What needs to be done: Restate exactly the lines that run from the start of the records below to the line containing "Screen dimensions: 1243x715", counting both ends, and nothing else; pictures stay out.

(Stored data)
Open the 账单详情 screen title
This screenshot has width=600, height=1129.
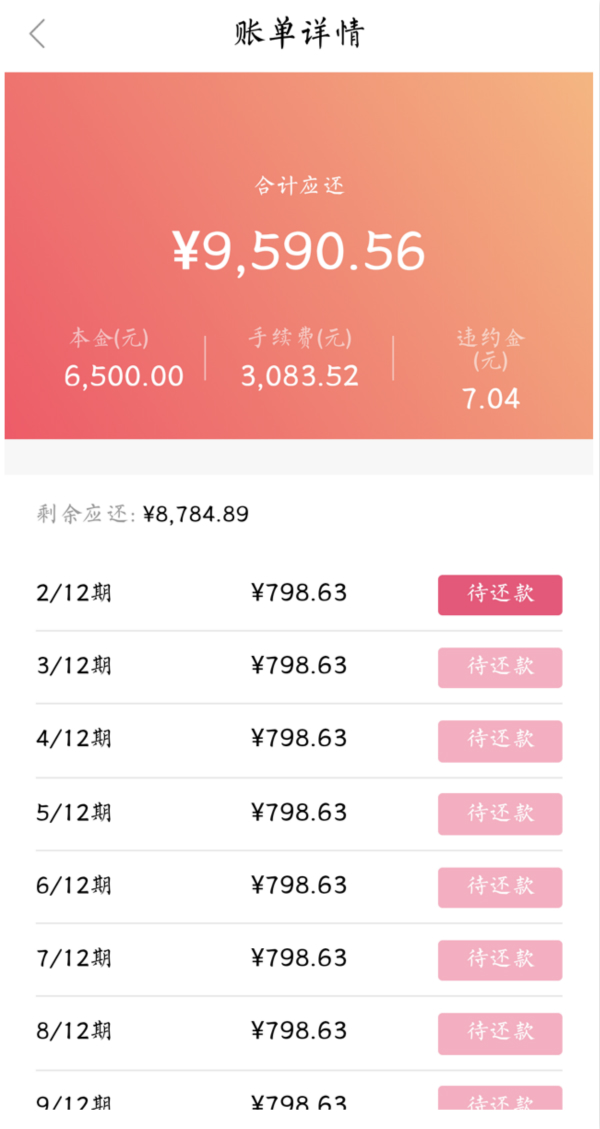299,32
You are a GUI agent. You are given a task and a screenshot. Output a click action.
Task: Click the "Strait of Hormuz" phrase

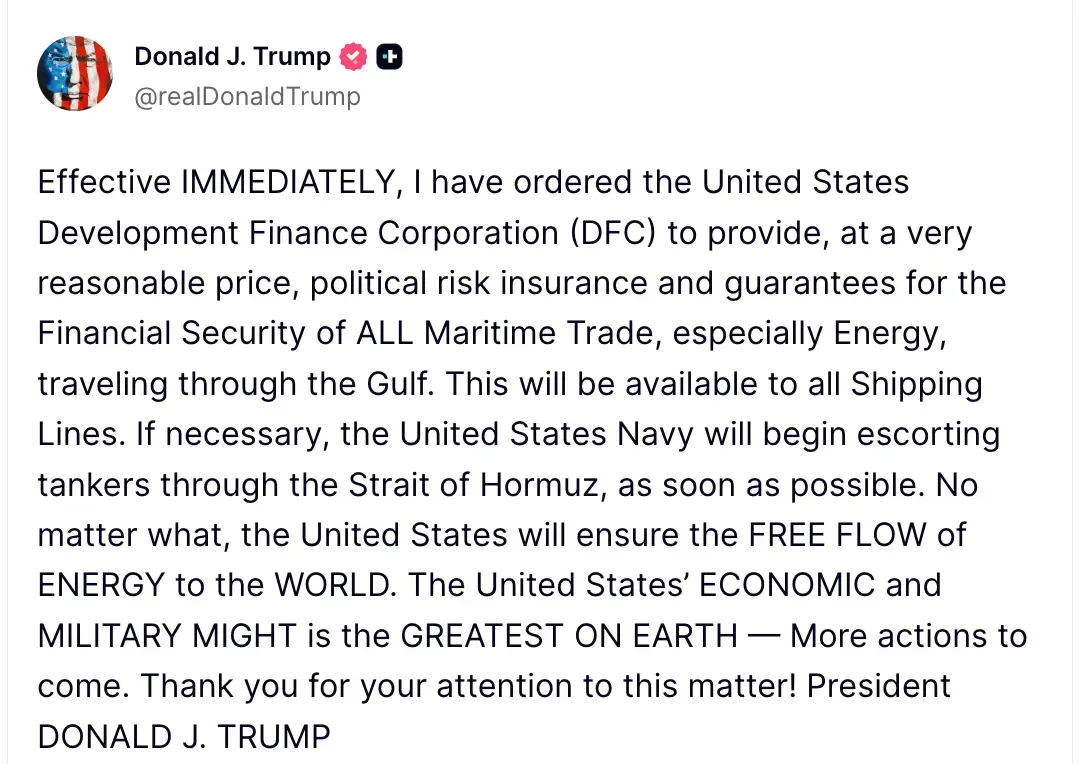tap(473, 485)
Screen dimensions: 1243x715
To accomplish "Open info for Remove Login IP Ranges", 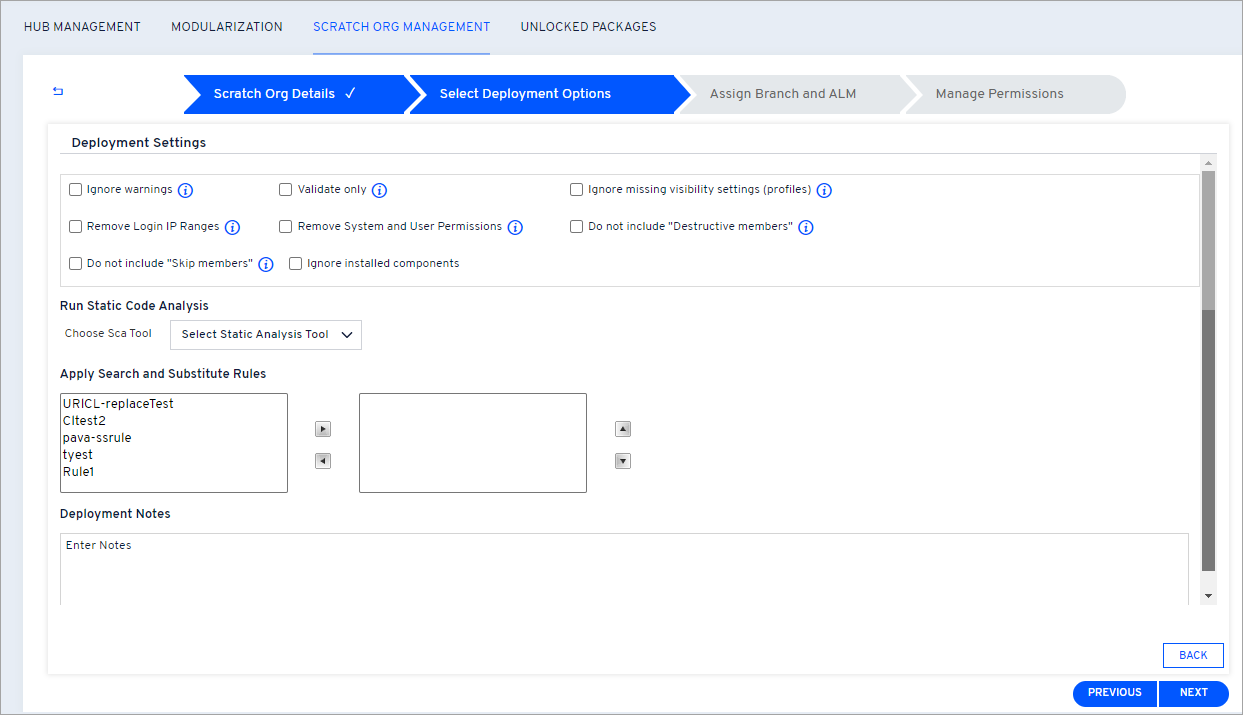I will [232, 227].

Problem solution:
Open the 账单详情 screen title
This screenshot has width=600, height=1129.
299,32
You are a GUI agent. You are given a task and a screenshot. Output a click action.
Task: Click the "Strait of Hormuz" phrase

tap(473, 485)
Screen dimensions: 1243x715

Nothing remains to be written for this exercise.